A treatment increases survival by 50% in mice with Niemann-Pick type C, a rare disease that affects brain and liver

Researchers from the IIBB-CSIC and the IDIBAPS publish an article in the journal Redox Biology in which they propose an alternative treatment for Niemann-Pick disease type C, a rare lysosomal pathology that causes neurodegeneration and impaired liver function. With a compound that crosses the blood-brain barrier, it is possible to increase the survival of the mice by 50% and to improve the neurological and motor problems related to the disease. Dr. José C. Fernández-Checa, head of the IDIBAPS team on Mitochondrial regulation of cell death and steatohepatitis, and Dr. Carmen García-Ruiz, from the same team, are the coordinators of the study, which has been carried out in collaboration with researchers from France and Chile. The first author of the study is Sandra Torres, predoctoral researcher in Dr. Fernández-Checa’s lab.

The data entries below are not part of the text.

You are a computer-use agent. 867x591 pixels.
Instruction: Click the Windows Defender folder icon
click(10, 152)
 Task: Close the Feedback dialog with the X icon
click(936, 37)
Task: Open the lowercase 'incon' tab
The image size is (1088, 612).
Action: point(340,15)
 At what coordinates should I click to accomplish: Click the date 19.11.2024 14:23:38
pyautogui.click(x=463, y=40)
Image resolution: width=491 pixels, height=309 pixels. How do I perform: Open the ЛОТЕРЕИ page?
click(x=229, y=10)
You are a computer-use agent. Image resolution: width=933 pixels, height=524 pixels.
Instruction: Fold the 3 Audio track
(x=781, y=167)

Niemann-Pick disease type C (NPC) is a rare and serious disease, which usually appears after 15 years and causes neurological problems, motor problems and also affects the liver. In most cases, about 95%, the origin is found in mutations in the NPC1 gene. This causes the proteins involved in the trafficking of intracellular cholesterol not to work properly and makes that this lipid and others, such as ceramides or gangliosides, accumulate in the lysosomes and also in the mitochondria, two organelles inside the cell.

The accumulation of lipids in the mitochondria causes the antioxidant defense, particularly the mitochondrial glutathione (GSH), to be defective. "We wondered which impact would have the recovery of this mitochondrial defense on the development of the disease," explains Dr. Jose C. Fernández-Checa. To do this the researchers treated mice with the disease with glutathione precursors such as Acetylcysteine (NAC) or glutathione ester.

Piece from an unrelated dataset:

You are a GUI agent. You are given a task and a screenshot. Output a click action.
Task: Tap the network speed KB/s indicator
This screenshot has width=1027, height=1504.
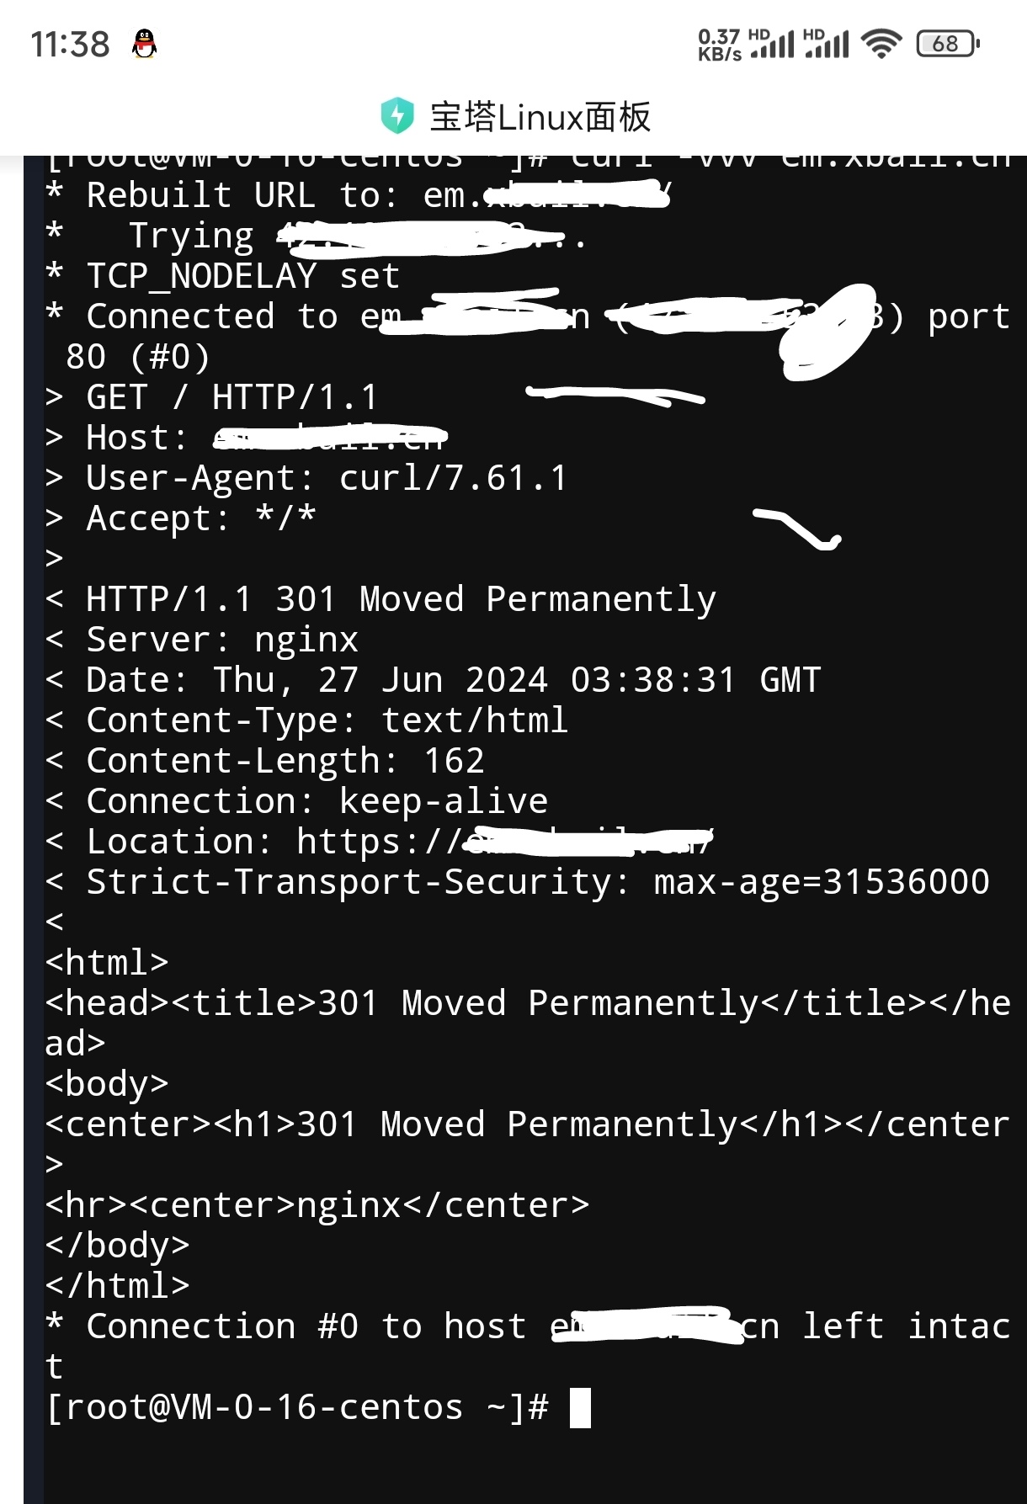click(720, 45)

Mice with disease deficient in NPC1 have a short life, about 10-11 weeks. Treatment with GSH ester, but not with NAC, increased the level of mitochondrial glutathione, which increased survival by 50% and improved symptoms such as motor coordination and survival of Purkinje cells of the cerebellum, a type of neurons. In addition, the study shows that this treatment protects against oxidative stress in both brain and liver and improves mitochondrial function in the cerebellum, the most affected part of the brain by NPC, in which there is a massive death of neurons. This loss of neurons is responsible for motor problems. "With this compound, neuronal death is avoided in Niemann-Pick disease type C," says Dr. Fernández-Checa. "The treatment also has the advantage of being administered intraperitoneally, as it is able to cross the blood-brain barrier and reach the brain. Other alternative treatments that extract cholesterol from cell membranes, such as cyclodextrin, have shown some effect but are not able to reach the brain, "explains Dr. Carmen García-Ruiz.

The assay was also performed on fibroblasts, a cell type, from patients with the disease. Samples were obtained from 7 patients and it was found that when administering the glutathione ester increased the level of mitochondrial glutathione, in the same way that it happened in the mice. This turned into a greater survival of the cells in the in-vitro cultures.

"This study proposes, in short, an alternative treatment for NPC to those that already exist but that are not effective at all because they are not able to cross the blood brain barrier and reach the brain. Although the studies are preliminary, the good results obtained suggest that this compound can become a molecule of interest alone or in combination with other drugs for the treatment of Niemann-Pick type C disease, "concludes Dr. Fernández-Checa.

Article Reference:

Mitochondrial GSH replenishment as a potential therapeutic approach for Niemann Pick type C disease.

Torres S, Matías N, Baulies A, Nuñez S, Alarcon-Vila C, Martinez L, Nuño N, Fernandez A, Caballeria J, Levade T, Gonzalez-Franquesa A, Garcia-Rovés P, Balboa E, Zanlungo S, Fabrías G, Casas J, Enrich C, Garcia-Ruiz C, Fernández-Checa JC.

Redox Biol. 2016 Nov 20;11:60-72. doi: 10.1016/j.redox.2016.11.010.